O protagonista, segundo as palavras de Sebastián, deveria ser seu irmão, sua história como filho adotado. Contudo, sem poder saber ao certo suas motivações ou seus sentimentos nos episódios narrados, Sebastián só pode deduzir e, assim, misturá-los aos seus próprios sentimentos. Não sabe se seu irmão se incomoda com o título de “adotado”, não sabe a razão pela qual deixou de frequentar Buenos Aires, não se lembra como era dividir com ele o quarto e, por fim, não sabe porque ele se trancafiou no quarto. Está consciente do que faz, entende da impossibilidade de transcrever seu irmão e sua história para um livro com total verossimilhança, o que se faz presente em diversos capítulos. Quase que em um ato inevitável, Sebastián escreve suas teorias e seus cenários hipotéticos, para negá-los logo em seguida, lembrando-se de tal incapacidade inerente.


“Isto é história e, no entanto, quase tudo o que tenho ao meu dispor é a memória, noções fugazes de dias tão remotos, impressões anteriores à consciência e à linguagem, resquícios indigentes que eu insisto em malversar em palavras. (...) procurei meu irmão no pouco que escrevi até o momento e não o encontro em parte alguma.” (p. 23)


É dessa forma que os eventos passados, à luz do presente, ganham novos significados. Atos passados adquirem novas motivações. Reações passadas são pintadas com exagero. Diante das fotografias, Sebastián examina cada expressão e formula suas hipóteses. Diante dos silêncios, indaga, muitas vezes sabendo que não encontrará respostas. “Quanto do aprender a resistir não será apenas aprender a perguntar-se?” (p. 79), escreve em um dos capítulos sobre a militância política de seus pais. É, talvez, através dessas perguntas que Sebastián resiste aos anos de ausência de seu irmão, que mesmo próximo fisicamente, se manteve isolado no quarto, negando-se ao diálogo e à rotina familiar.

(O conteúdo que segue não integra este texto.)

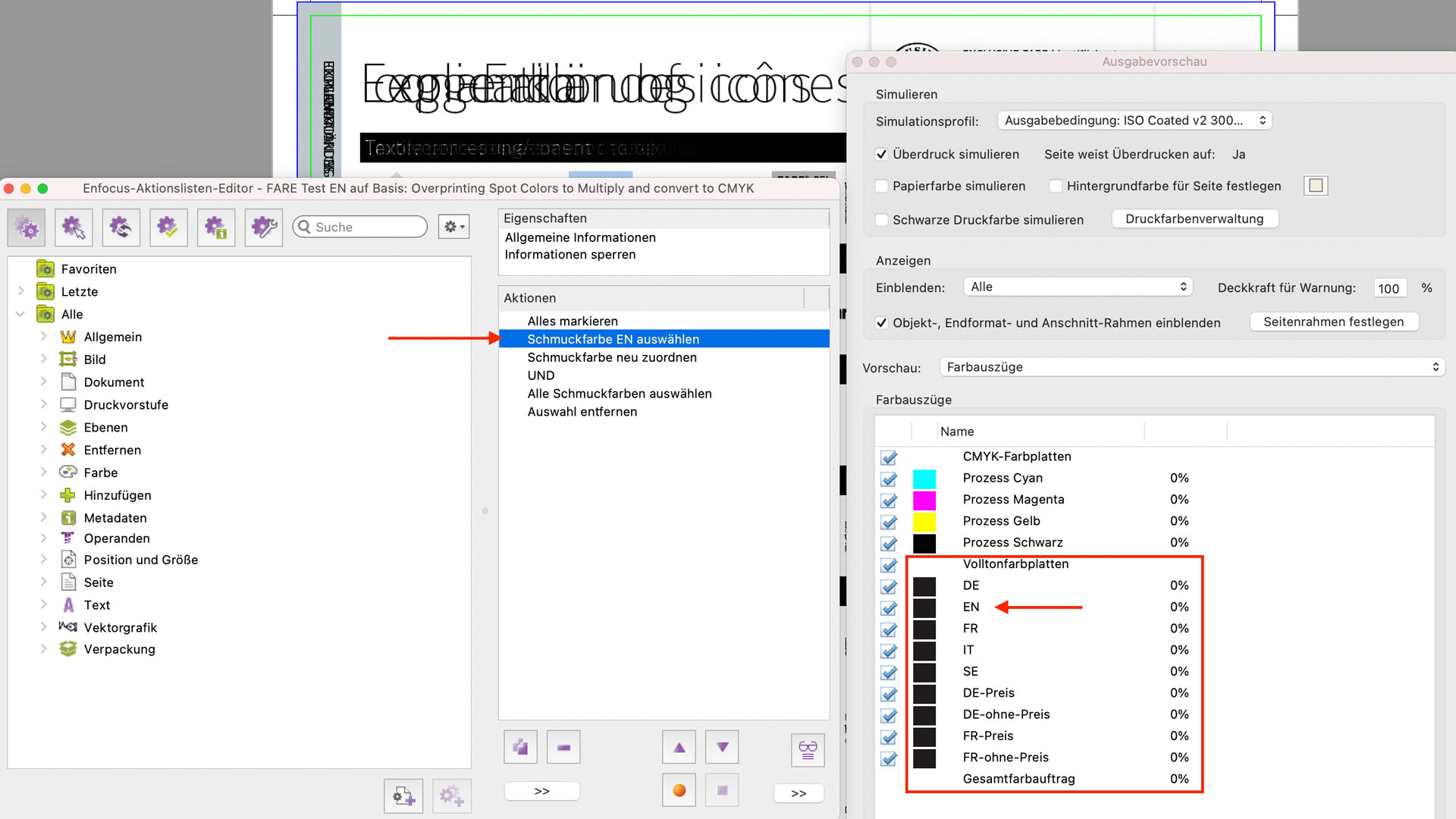Viewport: 1456px width, 819px height.
Task: Select Schmuckfarbe neu zuordnen action
Action: pyautogui.click(x=611, y=357)
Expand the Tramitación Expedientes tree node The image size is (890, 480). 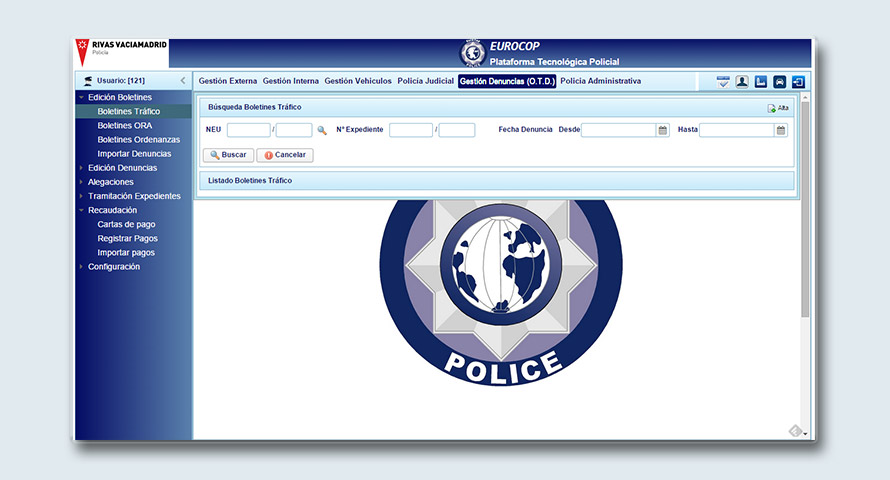(x=81, y=196)

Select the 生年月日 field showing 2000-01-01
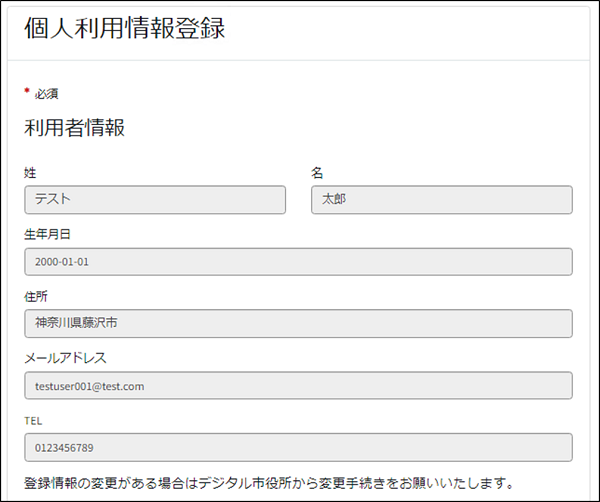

Também seus pais reais e fictícios se misturam na trama, principalmente em seus aspectos políticos. Sebastián não viveu os anos de ditadura na Argentina, tampouco o caminho da família rumo ao Brasil, sendo assim, os eventos são por ele descritos com intensa teatralidade. O narrador traz episódios que, no penúltimo capítulo do livro, são contestados por seus pais, que os julgam demasiadamente dramáticos. Sua mãe exclama: “Não sei se essa mulher sou eu, me sinto e não me sinto representada, não sei se esses pais somos nós” (p. 135).


A reação de seus pais comprova que a fronteira entre o real e o imaginário foi desbotada no romance de Sebastián. Seu livro foi, enfim, como uma colcha de retalhos formada a partir das narrativas de seus pais, de suas próprias narrativas e de como as interpretou na contemporaneidade.


“escrever sobre a família e refletir tanto sobre ela não equivale a vivê-la, a partilhar sua rotina, a habitar seu presente. Penso no tempo: se desconheço a família, se tão pouca noção dela me resta, este é um livro velho. Penso no tempo: quantos anos levei para escrevê-lo, por quantos meses me isolei, há quanto tempo as histórias não são as mesmas, os conflitos se dissolveram?” (p. 133)


O romance se encerra no momento em que o irmão irá receber o livro, sem narrar sua reação ao personagem para o qual serviu de inspiração. Terá reconhecido, nessas páginas, mais de si ou de Sebastián?